(Records contained in a dataset)
——

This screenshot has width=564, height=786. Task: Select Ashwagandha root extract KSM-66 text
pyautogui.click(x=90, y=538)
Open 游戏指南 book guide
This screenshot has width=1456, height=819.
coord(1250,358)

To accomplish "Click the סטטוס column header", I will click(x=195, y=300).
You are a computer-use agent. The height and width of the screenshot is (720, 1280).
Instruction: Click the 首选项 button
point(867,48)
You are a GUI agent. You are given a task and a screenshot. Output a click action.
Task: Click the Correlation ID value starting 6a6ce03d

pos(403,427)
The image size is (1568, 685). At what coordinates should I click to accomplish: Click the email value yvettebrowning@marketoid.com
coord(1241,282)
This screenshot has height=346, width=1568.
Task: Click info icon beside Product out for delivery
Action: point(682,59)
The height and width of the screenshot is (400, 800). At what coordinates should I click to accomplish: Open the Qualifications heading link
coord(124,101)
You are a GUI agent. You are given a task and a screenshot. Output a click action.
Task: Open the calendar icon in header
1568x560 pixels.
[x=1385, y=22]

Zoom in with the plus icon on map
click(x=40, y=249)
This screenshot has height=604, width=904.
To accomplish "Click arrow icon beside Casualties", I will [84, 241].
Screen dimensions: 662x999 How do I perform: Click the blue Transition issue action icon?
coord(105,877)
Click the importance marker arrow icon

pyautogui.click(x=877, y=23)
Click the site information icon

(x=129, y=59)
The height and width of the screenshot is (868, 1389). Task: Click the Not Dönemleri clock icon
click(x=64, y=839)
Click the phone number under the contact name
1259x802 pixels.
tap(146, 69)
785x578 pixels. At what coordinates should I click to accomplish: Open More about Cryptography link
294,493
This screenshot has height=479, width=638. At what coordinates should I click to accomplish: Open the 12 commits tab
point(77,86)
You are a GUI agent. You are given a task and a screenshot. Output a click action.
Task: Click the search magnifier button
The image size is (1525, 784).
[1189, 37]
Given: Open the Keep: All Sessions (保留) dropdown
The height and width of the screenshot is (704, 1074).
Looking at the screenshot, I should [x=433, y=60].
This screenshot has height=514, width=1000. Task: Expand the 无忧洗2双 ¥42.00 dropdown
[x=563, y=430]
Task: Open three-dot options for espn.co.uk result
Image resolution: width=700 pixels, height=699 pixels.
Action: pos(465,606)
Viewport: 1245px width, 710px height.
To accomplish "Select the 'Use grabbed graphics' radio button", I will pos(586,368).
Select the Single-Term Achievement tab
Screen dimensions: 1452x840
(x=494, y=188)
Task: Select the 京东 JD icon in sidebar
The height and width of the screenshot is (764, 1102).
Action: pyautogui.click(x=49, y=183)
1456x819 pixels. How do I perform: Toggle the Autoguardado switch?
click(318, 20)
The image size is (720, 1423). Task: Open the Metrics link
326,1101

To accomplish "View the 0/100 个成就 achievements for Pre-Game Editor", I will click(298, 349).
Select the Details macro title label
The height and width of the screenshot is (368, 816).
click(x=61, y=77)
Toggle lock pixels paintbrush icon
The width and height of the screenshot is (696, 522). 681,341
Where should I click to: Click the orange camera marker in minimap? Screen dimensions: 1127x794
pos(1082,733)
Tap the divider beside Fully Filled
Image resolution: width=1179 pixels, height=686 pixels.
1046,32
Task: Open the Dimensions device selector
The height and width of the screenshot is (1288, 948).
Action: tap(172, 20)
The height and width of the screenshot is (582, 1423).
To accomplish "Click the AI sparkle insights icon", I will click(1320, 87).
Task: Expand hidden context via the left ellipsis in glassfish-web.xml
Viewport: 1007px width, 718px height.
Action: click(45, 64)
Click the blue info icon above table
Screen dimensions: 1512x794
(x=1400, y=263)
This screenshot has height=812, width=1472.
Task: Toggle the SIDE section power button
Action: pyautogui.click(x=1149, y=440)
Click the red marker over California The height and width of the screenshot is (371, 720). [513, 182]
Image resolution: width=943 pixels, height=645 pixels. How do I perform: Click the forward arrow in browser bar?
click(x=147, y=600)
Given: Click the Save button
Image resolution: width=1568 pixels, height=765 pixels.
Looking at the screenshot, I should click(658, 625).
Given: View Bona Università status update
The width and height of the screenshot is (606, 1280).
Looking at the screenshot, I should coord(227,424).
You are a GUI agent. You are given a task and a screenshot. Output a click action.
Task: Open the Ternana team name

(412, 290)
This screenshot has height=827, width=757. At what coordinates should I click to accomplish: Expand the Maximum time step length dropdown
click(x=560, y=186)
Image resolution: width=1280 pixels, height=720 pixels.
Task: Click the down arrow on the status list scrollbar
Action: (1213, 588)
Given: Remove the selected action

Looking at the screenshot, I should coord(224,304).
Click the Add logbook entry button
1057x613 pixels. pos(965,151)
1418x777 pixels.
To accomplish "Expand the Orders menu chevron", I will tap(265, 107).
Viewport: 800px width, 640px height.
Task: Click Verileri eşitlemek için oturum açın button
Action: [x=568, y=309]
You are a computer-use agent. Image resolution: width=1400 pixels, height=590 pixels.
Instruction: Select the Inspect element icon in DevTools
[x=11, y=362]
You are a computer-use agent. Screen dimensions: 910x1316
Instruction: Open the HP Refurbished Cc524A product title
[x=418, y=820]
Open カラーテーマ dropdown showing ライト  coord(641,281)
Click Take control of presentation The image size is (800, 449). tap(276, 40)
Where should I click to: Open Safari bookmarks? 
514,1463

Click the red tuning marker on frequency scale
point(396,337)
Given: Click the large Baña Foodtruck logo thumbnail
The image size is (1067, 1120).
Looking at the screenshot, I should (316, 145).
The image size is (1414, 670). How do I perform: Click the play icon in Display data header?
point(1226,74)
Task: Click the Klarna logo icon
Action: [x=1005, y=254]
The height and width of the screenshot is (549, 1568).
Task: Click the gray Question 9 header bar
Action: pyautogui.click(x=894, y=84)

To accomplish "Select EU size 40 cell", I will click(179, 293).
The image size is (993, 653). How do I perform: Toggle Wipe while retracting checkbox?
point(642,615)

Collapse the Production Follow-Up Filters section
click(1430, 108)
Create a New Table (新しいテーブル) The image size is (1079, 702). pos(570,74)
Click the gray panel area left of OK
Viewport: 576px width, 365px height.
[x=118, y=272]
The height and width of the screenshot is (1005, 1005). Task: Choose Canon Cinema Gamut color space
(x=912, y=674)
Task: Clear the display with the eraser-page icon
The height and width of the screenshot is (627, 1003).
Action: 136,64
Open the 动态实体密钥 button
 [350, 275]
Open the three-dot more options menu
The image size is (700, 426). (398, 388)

——

- _TASK STATEMENT_
Go through the entries and repeat each one exactly.

- _RESPONSE AREA_
This screenshot has width=564, height=786. Task: Select Ashwagandha root extract KSM-66 text
pyautogui.click(x=90, y=538)
Open 游戏指南 book guide
This screenshot has width=1456, height=819.
coord(1250,358)

To accomplish "Click the סטטוס column header", I will click(x=195, y=300).
You are a computer-use agent. The height and width of the screenshot is (720, 1280).
Instruction: Click the 首选项 button
point(867,48)
You are a GUI agent. You are given a task and a screenshot. Output a click action.
Task: Click the Correlation ID value starting 6a6ce03d

pos(403,427)
The image size is (1568, 685). At what coordinates should I click to accomplish: Click the email value yvettebrowning@marketoid.com
coord(1241,282)
This screenshot has height=346, width=1568.
Task: Click info icon beside Product out for delivery
Action: point(682,59)
The height and width of the screenshot is (400, 800). At what coordinates should I click to accomplish: Open the Qualifications heading link
coord(124,101)
You are a GUI agent. You are given a task and a screenshot. Output a click action.
Task: Open the calendar icon in header
1568x560 pixels.
[x=1385, y=22]

Zoom in with the plus icon on map
click(x=40, y=249)
This screenshot has height=604, width=904.
To accomplish "Click arrow icon beside Casualties", I will [84, 241].
Screen dimensions: 662x999 How do I perform: Click the blue Transition issue action icon?
coord(105,877)
Click the importance marker arrow icon

pyautogui.click(x=877, y=23)
Click the site information icon

(x=129, y=59)
The height and width of the screenshot is (868, 1389). Task: Click the Not Dönemleri clock icon
click(x=64, y=839)
Click the phone number under the contact name
1259x802 pixels.
tap(146, 69)
785x578 pixels. At what coordinates should I click to accomplish: Open More about Cryptography link
294,493
This screenshot has height=479, width=638. At what coordinates should I click to accomplish: Open the 12 commits tab
point(77,86)
You are a GUI agent. You are given a task and a screenshot. Output a click action.
Task: Click the search magnifier button
The image size is (1525, 784).
[1189, 37]
Given: Open the Keep: All Sessions (保留) dropdown
The height and width of the screenshot is (704, 1074).
Looking at the screenshot, I should [x=433, y=60].
This screenshot has height=514, width=1000. Task: Expand the 无忧洗2双 ¥42.00 dropdown
[x=563, y=430]
Task: Open three-dot options for espn.co.uk result
Image resolution: width=700 pixels, height=699 pixels.
Action: pos(465,606)
Viewport: 1245px width, 710px height.
To accomplish "Select the 'Use grabbed graphics' radio button", I will pos(586,368).
Select the Single-Term Achievement tab
Screen dimensions: 1452x840
(x=494, y=188)
Task: Select the 京东 JD icon in sidebar
The height and width of the screenshot is (764, 1102).
Action: pyautogui.click(x=49, y=183)
1456x819 pixels. How do I perform: Toggle the Autoguardado switch?
click(318, 20)
The image size is (720, 1423). Task: Open the Metrics link
326,1101

To accomplish "View the 0/100 个成就 achievements for Pre-Game Editor", I will click(298, 349).
Select the Details macro title label
The height and width of the screenshot is (368, 816).
click(x=61, y=77)
Toggle lock pixels paintbrush icon
The width and height of the screenshot is (696, 522). 681,341
Where should I click to: Click the orange camera marker in minimap? Screen dimensions: 1127x794
pos(1082,733)
Tap the divider beside Fully Filled
Image resolution: width=1179 pixels, height=686 pixels.
1046,32
Task: Open the Dimensions device selector
The height and width of the screenshot is (1288, 948).
Action: tap(172, 20)
The height and width of the screenshot is (582, 1423).
To accomplish "Click the AI sparkle insights icon", I will click(1320, 87).
Task: Expand hidden context via the left ellipsis in glassfish-web.xml
Viewport: 1007px width, 718px height.
Action: click(45, 64)
Click the blue info icon above table
Screen dimensions: 1512x794
(x=1400, y=263)
This screenshot has height=812, width=1472.
Task: Toggle the SIDE section power button
Action: pyautogui.click(x=1149, y=440)
Click the red marker over California The height and width of the screenshot is (371, 720). [513, 182]
Image resolution: width=943 pixels, height=645 pixels. How do I perform: Click the forward arrow in browser bar?
click(x=147, y=600)
Given: Click the Save button
Image resolution: width=1568 pixels, height=765 pixels.
Looking at the screenshot, I should click(658, 625).
Given: View Bona Università status update
The width and height of the screenshot is (606, 1280).
Looking at the screenshot, I should coord(227,424).
You are a GUI agent. You are given a task and a screenshot. Output a click action.
Task: Open the Ternana team name

(412, 290)
This screenshot has height=827, width=757. At what coordinates should I click to accomplish: Expand the Maximum time step length dropdown
click(x=560, y=186)
Image resolution: width=1280 pixels, height=720 pixels.
Task: Click the down arrow on the status list scrollbar
Action: (1213, 588)
Given: Remove the selected action

Looking at the screenshot, I should coord(224,304).
Click the Add logbook entry button
1057x613 pixels. pos(965,151)
1418x777 pixels.
To accomplish "Expand the Orders menu chevron", I will tap(265, 107).
Viewport: 800px width, 640px height.
Task: Click Verileri eşitlemek için oturum açın button
Action: [x=568, y=309]
You are a computer-use agent. Image resolution: width=1400 pixels, height=590 pixels.
Instruction: Select the Inspect element icon in DevTools
[x=11, y=362]
You are a computer-use agent. Screen dimensions: 910x1316
Instruction: Open the HP Refurbished Cc524A product title
[x=418, y=820]
Open カラーテーマ dropdown showing ライト  coord(641,281)
Click Take control of presentation The image size is (800, 449). tap(276, 40)
Where should I click to: Open Safari bookmarks? 
514,1463

Click the red tuning marker on frequency scale
point(396,337)
Given: Click the large Baña Foodtruck logo thumbnail
The image size is (1067, 1120).
Looking at the screenshot, I should (316, 145).
The image size is (1414, 670). How do I perform: Click the play icon in Display data header?
point(1226,74)
Task: Click the Klarna logo icon
Action: [x=1005, y=254]
The height and width of the screenshot is (549, 1568).
Task: Click the gray Question 9 header bar
Action: pyautogui.click(x=894, y=84)

To accomplish "Select EU size 40 cell", I will click(179, 293).
The image size is (993, 653). How do I perform: Toggle Wipe while retracting checkbox?
point(642,615)

Collapse the Production Follow-Up Filters section
click(1430, 108)
Create a New Table (新しいテーブル) The image size is (1079, 702). pos(570,74)
Click the gray panel area left of OK
Viewport: 576px width, 365px height.
[x=118, y=272]
The height and width of the screenshot is (1005, 1005). Task: Choose Canon Cinema Gamut color space
(x=912, y=674)
Task: Clear the display with the eraser-page icon
The height and width of the screenshot is (627, 1003).
Action: 136,64
Open the 动态实体密钥 button
 [350, 275]
Open the three-dot more options menu
The image size is (700, 426). (398, 388)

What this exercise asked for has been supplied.